- Supplied data:
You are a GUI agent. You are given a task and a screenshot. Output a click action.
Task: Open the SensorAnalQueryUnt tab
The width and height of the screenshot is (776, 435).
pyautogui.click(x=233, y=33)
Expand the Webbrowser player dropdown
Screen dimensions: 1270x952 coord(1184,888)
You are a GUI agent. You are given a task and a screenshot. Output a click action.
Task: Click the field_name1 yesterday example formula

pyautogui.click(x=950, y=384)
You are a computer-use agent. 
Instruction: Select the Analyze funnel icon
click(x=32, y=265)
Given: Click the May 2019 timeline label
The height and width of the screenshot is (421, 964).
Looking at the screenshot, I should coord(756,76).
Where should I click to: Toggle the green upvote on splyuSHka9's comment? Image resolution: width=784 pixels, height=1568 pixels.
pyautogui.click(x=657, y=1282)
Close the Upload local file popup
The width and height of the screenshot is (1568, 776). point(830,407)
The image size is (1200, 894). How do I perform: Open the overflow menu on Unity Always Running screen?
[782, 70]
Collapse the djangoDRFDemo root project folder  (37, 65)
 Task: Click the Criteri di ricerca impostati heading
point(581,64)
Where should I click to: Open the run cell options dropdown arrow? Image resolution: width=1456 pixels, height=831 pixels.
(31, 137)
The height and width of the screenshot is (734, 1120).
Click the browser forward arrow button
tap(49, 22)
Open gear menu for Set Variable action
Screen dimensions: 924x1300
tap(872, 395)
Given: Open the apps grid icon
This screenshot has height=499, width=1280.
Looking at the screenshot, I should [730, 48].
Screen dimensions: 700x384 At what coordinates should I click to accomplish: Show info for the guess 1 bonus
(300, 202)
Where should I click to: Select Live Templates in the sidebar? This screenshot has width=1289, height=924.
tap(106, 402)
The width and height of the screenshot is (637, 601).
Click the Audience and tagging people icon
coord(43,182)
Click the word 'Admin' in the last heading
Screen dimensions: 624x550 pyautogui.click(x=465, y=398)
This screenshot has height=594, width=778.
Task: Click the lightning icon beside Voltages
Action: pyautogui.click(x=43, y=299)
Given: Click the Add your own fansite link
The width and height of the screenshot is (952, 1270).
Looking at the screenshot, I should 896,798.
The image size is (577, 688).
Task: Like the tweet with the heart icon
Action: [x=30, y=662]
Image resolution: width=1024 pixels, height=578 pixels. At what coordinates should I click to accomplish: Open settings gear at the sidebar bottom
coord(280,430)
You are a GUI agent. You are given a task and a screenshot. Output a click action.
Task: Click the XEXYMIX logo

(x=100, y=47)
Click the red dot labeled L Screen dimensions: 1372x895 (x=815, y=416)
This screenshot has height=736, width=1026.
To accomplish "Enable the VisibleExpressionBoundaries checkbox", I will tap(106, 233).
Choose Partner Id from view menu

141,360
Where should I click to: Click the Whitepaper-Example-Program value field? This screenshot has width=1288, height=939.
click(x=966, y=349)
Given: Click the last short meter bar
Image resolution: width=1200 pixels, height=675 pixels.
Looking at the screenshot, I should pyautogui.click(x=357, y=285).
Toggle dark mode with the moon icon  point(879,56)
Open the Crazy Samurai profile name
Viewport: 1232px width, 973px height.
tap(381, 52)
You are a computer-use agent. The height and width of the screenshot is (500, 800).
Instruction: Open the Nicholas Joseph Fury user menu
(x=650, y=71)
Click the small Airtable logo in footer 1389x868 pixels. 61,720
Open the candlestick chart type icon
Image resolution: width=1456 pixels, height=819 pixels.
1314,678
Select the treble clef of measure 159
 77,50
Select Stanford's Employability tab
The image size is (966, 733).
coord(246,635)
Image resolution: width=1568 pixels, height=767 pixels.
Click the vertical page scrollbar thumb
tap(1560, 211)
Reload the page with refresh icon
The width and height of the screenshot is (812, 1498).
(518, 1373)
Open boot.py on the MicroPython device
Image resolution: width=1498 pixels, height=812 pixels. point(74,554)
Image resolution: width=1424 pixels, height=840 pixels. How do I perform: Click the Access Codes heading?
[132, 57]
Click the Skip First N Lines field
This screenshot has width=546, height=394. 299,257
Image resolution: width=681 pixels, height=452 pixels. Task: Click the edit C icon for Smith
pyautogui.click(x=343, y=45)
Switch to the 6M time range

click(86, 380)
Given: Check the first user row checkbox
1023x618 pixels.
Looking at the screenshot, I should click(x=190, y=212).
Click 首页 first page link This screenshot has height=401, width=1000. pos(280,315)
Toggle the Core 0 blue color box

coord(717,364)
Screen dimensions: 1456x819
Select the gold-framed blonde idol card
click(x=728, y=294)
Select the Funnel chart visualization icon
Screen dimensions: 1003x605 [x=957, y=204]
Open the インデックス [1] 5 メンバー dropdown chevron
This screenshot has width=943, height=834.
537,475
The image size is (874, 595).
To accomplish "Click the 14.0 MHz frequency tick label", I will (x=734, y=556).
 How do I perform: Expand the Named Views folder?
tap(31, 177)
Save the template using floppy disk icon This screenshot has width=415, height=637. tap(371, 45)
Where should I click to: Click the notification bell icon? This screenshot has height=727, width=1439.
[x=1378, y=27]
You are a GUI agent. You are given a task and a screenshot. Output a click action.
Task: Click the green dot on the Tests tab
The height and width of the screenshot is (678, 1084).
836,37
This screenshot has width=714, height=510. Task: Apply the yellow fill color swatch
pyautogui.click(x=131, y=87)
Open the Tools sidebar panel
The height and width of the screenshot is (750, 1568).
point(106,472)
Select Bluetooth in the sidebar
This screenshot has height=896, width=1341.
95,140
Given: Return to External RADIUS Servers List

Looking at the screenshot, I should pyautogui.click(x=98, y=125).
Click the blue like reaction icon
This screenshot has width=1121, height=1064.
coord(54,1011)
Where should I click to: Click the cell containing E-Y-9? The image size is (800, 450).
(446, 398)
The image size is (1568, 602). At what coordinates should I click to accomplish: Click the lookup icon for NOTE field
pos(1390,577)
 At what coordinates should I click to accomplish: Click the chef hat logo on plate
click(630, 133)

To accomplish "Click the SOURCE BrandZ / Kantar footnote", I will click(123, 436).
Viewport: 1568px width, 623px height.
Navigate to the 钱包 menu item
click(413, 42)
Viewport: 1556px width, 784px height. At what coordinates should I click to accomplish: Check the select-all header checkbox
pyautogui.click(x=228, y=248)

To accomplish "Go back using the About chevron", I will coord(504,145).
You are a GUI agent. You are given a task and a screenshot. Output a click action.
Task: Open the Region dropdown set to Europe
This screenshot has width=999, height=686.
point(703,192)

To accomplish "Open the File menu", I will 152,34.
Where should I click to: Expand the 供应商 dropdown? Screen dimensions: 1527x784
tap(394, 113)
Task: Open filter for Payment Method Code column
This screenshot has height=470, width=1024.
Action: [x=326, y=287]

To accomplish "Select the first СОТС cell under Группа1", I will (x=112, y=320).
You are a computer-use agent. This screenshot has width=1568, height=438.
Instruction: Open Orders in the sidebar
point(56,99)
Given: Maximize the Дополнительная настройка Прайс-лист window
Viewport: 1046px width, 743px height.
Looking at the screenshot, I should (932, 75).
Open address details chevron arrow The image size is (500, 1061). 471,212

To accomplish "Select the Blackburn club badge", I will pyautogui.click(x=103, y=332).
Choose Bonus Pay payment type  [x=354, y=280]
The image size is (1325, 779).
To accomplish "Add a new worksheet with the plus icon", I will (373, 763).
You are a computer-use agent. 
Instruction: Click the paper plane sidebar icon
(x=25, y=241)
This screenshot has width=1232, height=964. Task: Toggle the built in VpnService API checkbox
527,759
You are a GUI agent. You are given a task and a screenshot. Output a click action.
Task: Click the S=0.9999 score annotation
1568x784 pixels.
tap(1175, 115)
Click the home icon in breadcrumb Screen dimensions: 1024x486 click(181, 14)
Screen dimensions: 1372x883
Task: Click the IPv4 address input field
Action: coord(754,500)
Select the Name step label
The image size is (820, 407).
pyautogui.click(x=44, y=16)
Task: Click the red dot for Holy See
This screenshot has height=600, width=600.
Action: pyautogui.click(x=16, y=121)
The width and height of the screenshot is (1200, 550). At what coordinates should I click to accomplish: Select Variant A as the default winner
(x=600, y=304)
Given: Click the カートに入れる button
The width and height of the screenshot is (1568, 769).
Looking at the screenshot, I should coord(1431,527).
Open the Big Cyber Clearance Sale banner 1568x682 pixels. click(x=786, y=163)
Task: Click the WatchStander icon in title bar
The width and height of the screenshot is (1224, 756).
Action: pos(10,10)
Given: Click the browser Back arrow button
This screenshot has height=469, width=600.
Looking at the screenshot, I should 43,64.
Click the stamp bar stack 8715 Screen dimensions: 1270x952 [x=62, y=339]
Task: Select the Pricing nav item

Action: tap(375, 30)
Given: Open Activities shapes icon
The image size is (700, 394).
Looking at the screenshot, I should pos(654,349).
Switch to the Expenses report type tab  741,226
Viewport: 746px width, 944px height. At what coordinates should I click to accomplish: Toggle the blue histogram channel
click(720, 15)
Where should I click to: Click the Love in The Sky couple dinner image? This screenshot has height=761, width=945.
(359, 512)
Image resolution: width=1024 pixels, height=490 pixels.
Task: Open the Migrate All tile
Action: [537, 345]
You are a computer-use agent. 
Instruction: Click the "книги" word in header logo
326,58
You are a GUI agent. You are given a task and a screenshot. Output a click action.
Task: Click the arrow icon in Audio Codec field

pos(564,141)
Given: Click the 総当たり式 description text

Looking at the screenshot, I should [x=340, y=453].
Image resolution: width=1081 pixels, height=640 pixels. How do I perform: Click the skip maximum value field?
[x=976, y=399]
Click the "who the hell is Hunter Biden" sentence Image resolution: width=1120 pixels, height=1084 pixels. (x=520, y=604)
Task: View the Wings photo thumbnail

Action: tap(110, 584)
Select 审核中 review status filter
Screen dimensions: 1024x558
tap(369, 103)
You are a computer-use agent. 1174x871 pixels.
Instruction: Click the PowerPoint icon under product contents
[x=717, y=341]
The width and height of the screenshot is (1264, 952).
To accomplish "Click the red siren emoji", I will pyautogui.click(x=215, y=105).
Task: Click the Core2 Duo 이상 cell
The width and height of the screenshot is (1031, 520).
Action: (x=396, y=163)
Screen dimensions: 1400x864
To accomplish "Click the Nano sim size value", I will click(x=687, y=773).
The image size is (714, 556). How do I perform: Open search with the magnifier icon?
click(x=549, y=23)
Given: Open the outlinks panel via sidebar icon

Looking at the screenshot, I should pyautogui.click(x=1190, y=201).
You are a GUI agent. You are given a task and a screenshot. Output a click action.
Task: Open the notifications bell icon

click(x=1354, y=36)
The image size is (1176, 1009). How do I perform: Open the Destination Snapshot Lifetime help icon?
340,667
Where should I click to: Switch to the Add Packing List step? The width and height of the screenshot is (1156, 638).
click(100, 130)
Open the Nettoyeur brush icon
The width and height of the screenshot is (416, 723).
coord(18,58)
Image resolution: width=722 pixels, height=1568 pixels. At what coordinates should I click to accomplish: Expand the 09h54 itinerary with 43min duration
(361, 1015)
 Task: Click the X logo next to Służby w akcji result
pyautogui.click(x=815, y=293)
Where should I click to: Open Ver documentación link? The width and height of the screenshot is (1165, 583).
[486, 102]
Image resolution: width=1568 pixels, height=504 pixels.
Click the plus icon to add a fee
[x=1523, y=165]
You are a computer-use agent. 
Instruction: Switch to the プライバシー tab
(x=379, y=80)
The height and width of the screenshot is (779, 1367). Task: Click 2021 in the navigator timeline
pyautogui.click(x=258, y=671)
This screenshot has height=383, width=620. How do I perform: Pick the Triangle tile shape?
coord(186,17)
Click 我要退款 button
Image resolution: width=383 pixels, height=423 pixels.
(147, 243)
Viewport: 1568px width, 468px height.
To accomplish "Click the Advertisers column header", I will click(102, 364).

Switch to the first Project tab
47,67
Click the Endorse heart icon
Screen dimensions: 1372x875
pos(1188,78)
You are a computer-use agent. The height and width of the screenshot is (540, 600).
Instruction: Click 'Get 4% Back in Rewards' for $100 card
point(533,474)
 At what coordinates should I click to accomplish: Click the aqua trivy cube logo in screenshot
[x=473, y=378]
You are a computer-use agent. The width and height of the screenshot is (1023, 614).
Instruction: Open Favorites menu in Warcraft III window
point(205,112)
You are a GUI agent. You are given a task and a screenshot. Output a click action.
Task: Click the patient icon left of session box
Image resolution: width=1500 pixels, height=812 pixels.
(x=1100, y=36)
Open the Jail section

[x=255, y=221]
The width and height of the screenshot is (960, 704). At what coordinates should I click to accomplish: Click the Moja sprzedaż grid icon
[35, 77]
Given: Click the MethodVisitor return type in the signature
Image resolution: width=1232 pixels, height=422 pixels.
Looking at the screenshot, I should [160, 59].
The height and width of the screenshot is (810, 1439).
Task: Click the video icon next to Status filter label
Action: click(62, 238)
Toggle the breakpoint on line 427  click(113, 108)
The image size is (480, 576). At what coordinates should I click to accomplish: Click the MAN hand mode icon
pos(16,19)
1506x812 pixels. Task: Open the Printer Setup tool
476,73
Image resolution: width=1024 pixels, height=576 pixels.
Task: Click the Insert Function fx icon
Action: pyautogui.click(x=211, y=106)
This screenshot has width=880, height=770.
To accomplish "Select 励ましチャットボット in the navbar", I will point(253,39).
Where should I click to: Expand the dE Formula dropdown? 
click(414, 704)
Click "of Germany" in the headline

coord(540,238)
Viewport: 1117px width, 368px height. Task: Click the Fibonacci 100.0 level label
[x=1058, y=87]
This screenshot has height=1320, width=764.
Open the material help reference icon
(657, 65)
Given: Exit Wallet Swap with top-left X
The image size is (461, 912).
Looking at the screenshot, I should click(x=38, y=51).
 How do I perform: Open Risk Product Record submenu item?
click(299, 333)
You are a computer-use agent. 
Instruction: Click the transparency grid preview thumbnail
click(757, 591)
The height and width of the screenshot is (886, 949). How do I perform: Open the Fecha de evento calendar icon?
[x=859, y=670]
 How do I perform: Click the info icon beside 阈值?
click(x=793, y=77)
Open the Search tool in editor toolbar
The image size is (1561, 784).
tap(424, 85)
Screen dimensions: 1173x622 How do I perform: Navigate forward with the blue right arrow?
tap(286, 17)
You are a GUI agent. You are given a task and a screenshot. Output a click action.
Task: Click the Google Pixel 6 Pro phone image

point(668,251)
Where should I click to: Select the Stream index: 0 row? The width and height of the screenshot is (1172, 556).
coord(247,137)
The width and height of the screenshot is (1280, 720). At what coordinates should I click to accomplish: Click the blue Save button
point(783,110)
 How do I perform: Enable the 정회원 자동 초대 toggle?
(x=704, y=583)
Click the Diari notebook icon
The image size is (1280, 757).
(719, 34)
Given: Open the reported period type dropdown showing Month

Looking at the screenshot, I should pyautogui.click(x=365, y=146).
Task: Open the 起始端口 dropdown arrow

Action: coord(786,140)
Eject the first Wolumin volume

- Exercise goal:
Retype only this portion of the data above: the line containing "Collapse the djangoDRFDemo", the line containing "The width and height of the screenshot is (637, 601).", and all lines between them, exactly.

- Completed task:
Collapse the djangoDRFDemo root project folder  (37, 65)
 Task: Click the Criteri di ricerca impostati heading
point(581,64)
Where should I click to: Open the run cell options dropdown arrow? Image resolution: width=1456 pixels, height=831 pixels.
(31, 137)
The height and width of the screenshot is (734, 1120).
Click the browser forward arrow button
tap(49, 22)
Open gear menu for Set Variable action
Screen dimensions: 924x1300
tap(872, 395)
Given: Open the apps grid icon
This screenshot has height=499, width=1280.
Looking at the screenshot, I should [730, 48].
Screen dimensions: 700x384 At what coordinates should I click to accomplish: Show info for the guess 1 bonus
(300, 202)
Where should I click to: Select Live Templates in the sidebar? This screenshot has width=1289, height=924.
tap(106, 402)
The width and height of the screenshot is (637, 601).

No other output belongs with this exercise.